È carnevale!

No Metropolitan Opera, “La Traviata” com Nadine Sierra.

La Traviata (1853)
Ópera em 3 atos
Música: Giuseppe Verdi (1813-1901)
Libreto: Francesco Maria Piave (1810-1876)
The Metropolitan Opera, 12 de novembro de 2022
Direção musical: Daniele Callegari
Direção cênica: Michael Mayer
Violetta Valéry: Nadine Sierra, soprano
Alfredo Germont: Stephen Costello, tenor
Giorgio Germont: Luca Salsi, barítono
The Metropolitan Opera Orchestra

Sempre que penso em La Traviata no Metropolitan, me vem à mente a bela e inteligente produção de Willy Decker, de extremo bom gosto, com o seu tom azulado, frio, contrastando com o sofá vermelho em que Violetta vive os seus amores e as suas dores, e, claro, com o emblemático relógio: enorme, ameaçador, que não cessa de lembrar à protagonista que as suas horas estão contadas. Foi nesse cenário que vi, há praticamente uma década, as brilhantes atuações de Natalie Dessay, Diana Damrau, Mathew Polenzani, Plácido Domingo, Dmitri Hvorostovsky…

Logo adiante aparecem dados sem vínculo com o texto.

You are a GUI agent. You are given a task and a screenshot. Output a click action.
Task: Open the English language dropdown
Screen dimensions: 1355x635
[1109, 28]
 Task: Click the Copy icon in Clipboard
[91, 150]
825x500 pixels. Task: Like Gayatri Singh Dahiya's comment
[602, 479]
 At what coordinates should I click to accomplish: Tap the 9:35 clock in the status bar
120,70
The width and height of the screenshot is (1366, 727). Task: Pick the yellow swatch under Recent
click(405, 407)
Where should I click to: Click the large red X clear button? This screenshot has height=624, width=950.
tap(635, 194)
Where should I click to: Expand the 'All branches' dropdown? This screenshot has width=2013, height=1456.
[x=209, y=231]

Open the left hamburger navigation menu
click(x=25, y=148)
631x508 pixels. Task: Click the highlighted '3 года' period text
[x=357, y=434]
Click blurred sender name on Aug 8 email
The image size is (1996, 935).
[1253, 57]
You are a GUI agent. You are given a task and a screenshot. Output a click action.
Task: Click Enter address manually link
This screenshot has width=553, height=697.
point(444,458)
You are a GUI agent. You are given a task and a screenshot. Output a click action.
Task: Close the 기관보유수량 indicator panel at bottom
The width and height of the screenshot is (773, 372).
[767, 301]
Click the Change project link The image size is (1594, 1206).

Em dezembro de 2018, porém, a produção de Decker deu lugar à de Michael Mayer; a inteligência e o bom gosto deram lugar a um tradicionalismo caricaturizado e até cafona. Importante diretor da Broadway, Mayer já dirigiu Rigoletto (aquela produção de 2012 do Met que transportava a trama para a Las Vegas dos anos 1960) e Marnie, em 2017, na ENO e no Met. Dessas, a única que vi ao vivo (já pela segunda vez) foi La Traviata.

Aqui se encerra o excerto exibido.